Nearly all slot machines are fitted with currency acceptors — slide a bill into the slot, and the equivalent amount of credits is displayed on a meter. On reel-spinning slots, push a button marked “play one credit” until you’ve reached the number of coins you wish to play. Then hit the “spin reels” button, or pull the handle on those few slots that still have handles, or hit a button marked “play max credits,” which will play the maximum coins allowed on that machine.

On video slots, push one button for the number of paylines you want to activate, and a second button for the number of credits wagered per line. One common configuration has nine paylines on which you can bet 1 to 5 credits. Video slots are also available with 5, 15, 20, 25, even 50 paylines, accepting up to 25 coins per line.

Many reel-spinning machines have a single payout line painted across the center of the glass in front of the reels. Others have three payout lines, even five payout lines, each corresponding to a coin played. The symbols that stop on a payout line determine whether a player wins. A common set of symbols might be cherries, bars, double bars (two bars stacked atop one another), triple bars, and sevens.

A single cherry on the payout line, for example, might pay back two coins; the player might get 10 coins for three of any bars (a mixture of bars, double bars, and triple bars), 30 for three single bars, 60 for three double bars, 120 for three triple bars, and the jackpot for three sevens. However, many of the stops on each reel will be blanks, and a combination that includes blanks pays nothing. Likewise, a seven is not any bar, so a combination such as bar-seven-double bar pays nothing.

Video slots typically have representations of five reels spinning on a video screen. Paylines not only run straight across the reels but also run in V’s, upside down V’s, and zigs and zags across the screen. Nearly all have at least five paylines, and most have more — up to 50 lines by the mid-2000s.

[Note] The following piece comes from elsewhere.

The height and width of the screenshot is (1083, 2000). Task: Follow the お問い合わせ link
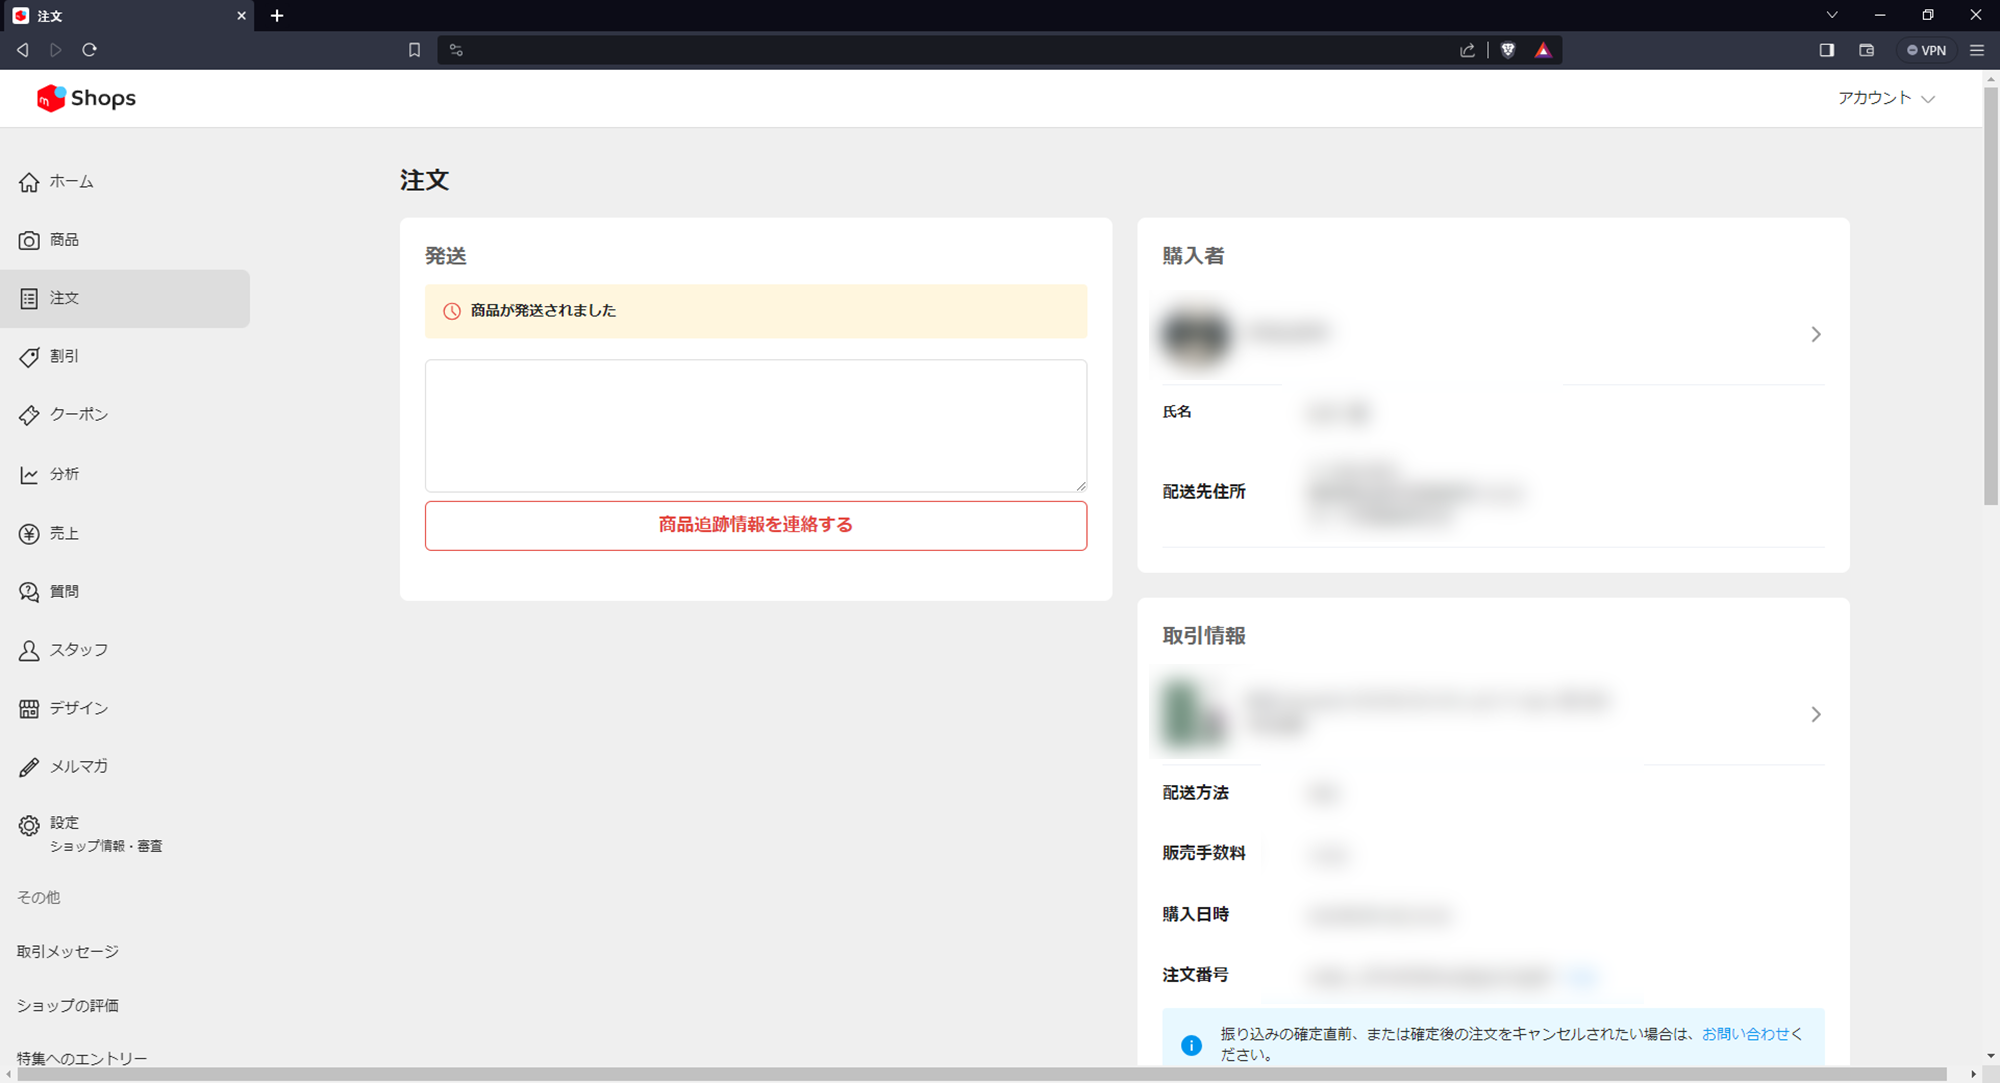[1745, 1034]
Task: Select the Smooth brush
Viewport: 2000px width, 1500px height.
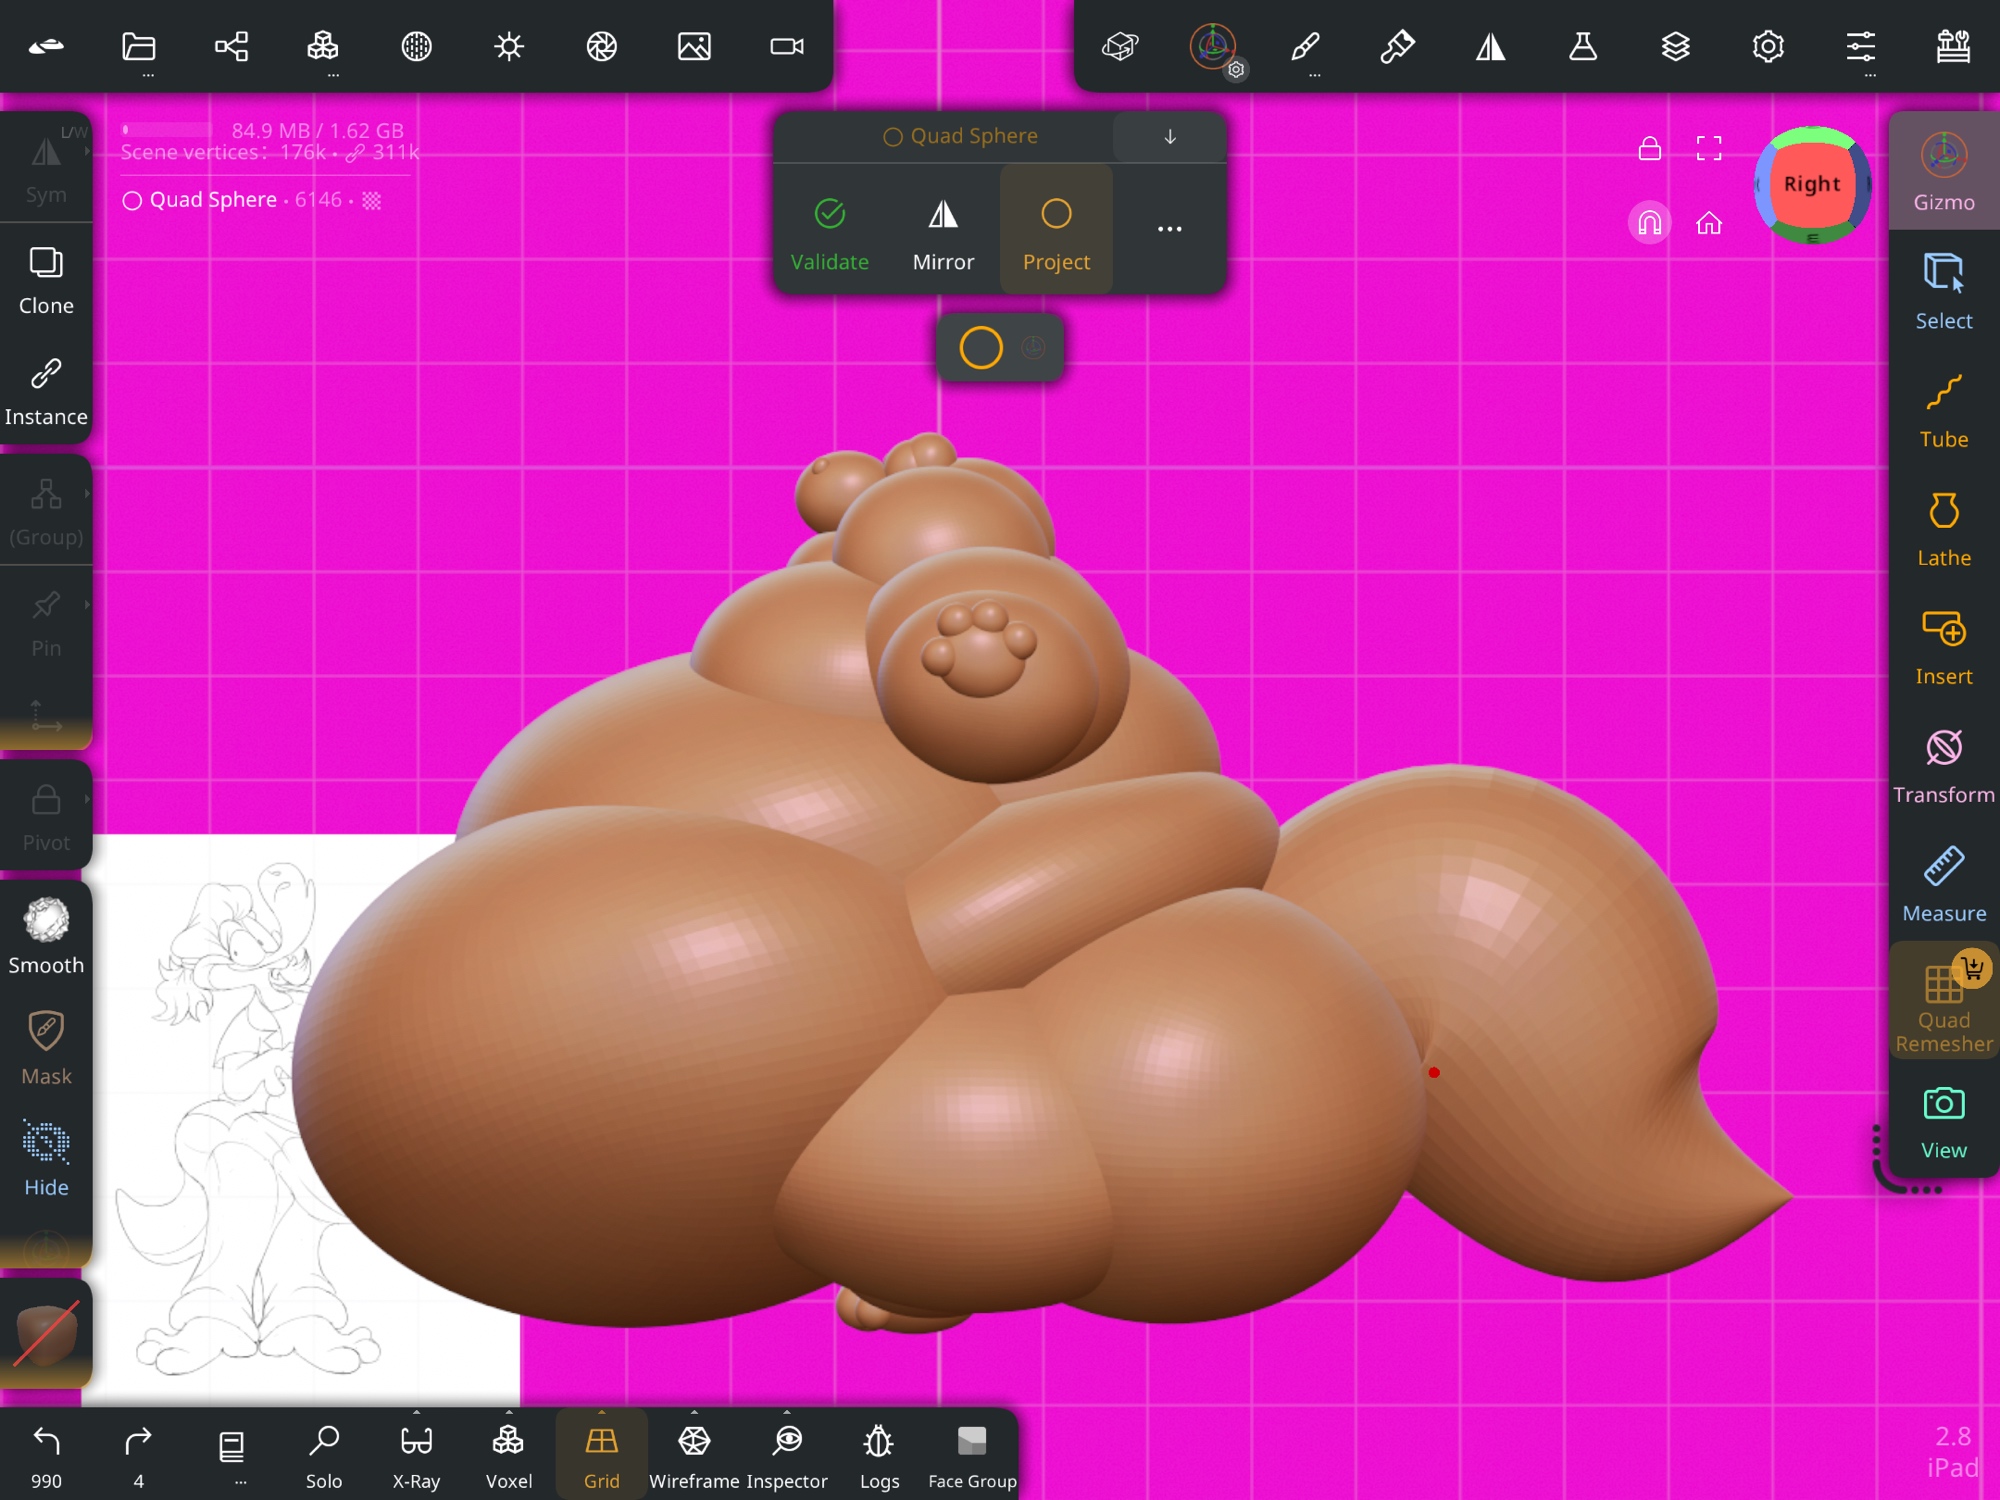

In addition, video slots usually feature bonus rounds and “scatter pays.” Designated symbols trigger a scatter pay if two, three, or more of them appear on the screen, even if they’re not on the same payline.

Similarly, special symbols will trigger a bonus event. The bonus may take the form of a number of free spins, or the player may be presented with a “second screen” bonus. An example of a second screen bonus comes in the long-popular WMS Gaming Slot “Jackpot Party.” If three Party noisemakers appear on the video reels, the reels are replaced on the screen with a grid of packages in gift wrapping. The player touches the screen to open a package and collects a bonus payout. He or she may keep touching packages for more bonuses until one package finally reveals a “pooper,” which ends the round. The popularity of such bonus rounds is why video slots have become the fastest growing casino game of the last decade.

When you hit a winning combination, winnings will be added to the credit meter. If you wish to collect the coins showing on the meter, hit the button marked “Cash Out,” and on most machines, a bar-coded ticket will be printed out that can be redeemed for cash. In a few older machines, coins still drop into a tray.